Return the material from its first line through the line containing "Action: (x=359, y=205)", copying every line verbatim.

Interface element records
"""
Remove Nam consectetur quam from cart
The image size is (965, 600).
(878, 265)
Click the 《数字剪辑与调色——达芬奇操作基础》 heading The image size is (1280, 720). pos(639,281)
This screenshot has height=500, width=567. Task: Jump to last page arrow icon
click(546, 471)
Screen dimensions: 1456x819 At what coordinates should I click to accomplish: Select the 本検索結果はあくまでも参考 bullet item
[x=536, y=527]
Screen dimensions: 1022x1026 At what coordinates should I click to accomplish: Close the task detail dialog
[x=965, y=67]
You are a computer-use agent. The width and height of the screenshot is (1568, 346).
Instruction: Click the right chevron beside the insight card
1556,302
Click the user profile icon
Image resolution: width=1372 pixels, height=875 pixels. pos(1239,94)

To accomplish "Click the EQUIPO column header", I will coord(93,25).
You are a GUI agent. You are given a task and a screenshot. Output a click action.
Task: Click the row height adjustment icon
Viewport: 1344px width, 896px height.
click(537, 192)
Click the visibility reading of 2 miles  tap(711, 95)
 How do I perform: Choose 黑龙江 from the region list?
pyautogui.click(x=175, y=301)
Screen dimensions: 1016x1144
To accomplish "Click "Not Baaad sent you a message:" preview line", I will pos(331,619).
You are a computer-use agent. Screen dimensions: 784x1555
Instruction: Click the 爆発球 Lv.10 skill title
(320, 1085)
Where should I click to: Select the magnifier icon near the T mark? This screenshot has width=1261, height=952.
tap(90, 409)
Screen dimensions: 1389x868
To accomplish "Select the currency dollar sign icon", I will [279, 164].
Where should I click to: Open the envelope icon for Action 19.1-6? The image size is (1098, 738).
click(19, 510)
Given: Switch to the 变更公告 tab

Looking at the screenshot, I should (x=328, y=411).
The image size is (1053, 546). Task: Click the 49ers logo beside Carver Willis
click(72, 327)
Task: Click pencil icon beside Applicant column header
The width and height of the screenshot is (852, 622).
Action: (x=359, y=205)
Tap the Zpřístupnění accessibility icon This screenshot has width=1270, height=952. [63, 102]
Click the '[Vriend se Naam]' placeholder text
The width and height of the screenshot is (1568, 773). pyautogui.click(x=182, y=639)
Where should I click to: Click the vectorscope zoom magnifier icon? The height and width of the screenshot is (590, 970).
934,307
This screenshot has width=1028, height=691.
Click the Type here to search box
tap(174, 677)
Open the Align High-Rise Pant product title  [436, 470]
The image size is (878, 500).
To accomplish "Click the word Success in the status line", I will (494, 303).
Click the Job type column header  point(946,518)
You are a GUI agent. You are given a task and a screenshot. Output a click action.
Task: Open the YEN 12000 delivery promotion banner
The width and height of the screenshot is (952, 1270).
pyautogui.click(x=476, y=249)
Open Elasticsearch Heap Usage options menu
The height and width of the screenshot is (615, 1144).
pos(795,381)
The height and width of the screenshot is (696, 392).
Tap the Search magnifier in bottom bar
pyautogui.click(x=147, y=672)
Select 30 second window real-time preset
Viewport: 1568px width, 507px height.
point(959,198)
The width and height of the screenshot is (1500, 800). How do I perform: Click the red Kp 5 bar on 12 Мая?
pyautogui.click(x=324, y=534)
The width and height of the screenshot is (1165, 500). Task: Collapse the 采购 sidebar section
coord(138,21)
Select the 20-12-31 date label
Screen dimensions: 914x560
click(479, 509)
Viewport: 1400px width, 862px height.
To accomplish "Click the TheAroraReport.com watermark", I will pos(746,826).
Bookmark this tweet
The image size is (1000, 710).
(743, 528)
"""
→ Written response
Remove Nam consectetur quam from cart
The image size is (965, 600).
(878, 265)
Click the 《数字剪辑与调色——达芬奇操作基础》 heading The image size is (1280, 720). pos(639,281)
This screenshot has height=500, width=567. Task: Jump to last page arrow icon
click(546, 471)
Screen dimensions: 1456x819 At what coordinates should I click to accomplish: Select the 本検索結果はあくまでも参考 bullet item
[x=536, y=527]
Screen dimensions: 1022x1026 At what coordinates should I click to accomplish: Close the task detail dialog
[x=965, y=67]
You are a computer-use agent. The width and height of the screenshot is (1568, 346).
Instruction: Click the right chevron beside the insight card
1556,302
Click the user profile icon
Image resolution: width=1372 pixels, height=875 pixels. pos(1239,94)

To accomplish "Click the EQUIPO column header", I will coord(93,25).
You are a GUI agent. You are given a task and a screenshot. Output a click action.
Task: Click the row height adjustment icon
Viewport: 1344px width, 896px height.
click(537, 192)
Click the visibility reading of 2 miles  tap(711, 95)
 How do I perform: Choose 黑龙江 from the region list?
pyautogui.click(x=175, y=301)
Screen dimensions: 1016x1144
To accomplish "Click "Not Baaad sent you a message:" preview line", I will pos(331,619).
You are a computer-use agent. Screen dimensions: 784x1555
Instruction: Click the 爆発球 Lv.10 skill title
(320, 1085)
Where should I click to: Select the magnifier icon near the T mark? This screenshot has width=1261, height=952.
tap(90, 409)
Screen dimensions: 1389x868
To accomplish "Select the currency dollar sign icon", I will [279, 164].
Where should I click to: Open the envelope icon for Action 19.1-6? The image size is (1098, 738).
click(19, 510)
Given: Switch to the 变更公告 tab

Looking at the screenshot, I should (x=328, y=411).
The image size is (1053, 546). Task: Click the 49ers logo beside Carver Willis
click(72, 327)
Task: Click pencil icon beside Applicant column header
The width and height of the screenshot is (852, 622).
Action: (x=359, y=205)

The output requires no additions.